In the answer, every entry must appear exactly as given.

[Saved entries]
• • • •
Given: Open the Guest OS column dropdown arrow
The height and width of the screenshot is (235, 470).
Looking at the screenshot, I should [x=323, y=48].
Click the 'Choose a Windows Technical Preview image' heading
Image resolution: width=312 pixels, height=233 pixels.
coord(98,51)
• • • •
-- Reply to the task --
Given: Open the Guest OS column dropdown arrow
The height and width of the screenshot is (235, 470).
Looking at the screenshot, I should [x=323, y=48].
Click the 'Choose a Windows Technical Preview image' heading
Image resolution: width=312 pixels, height=233 pixels.
coord(98,51)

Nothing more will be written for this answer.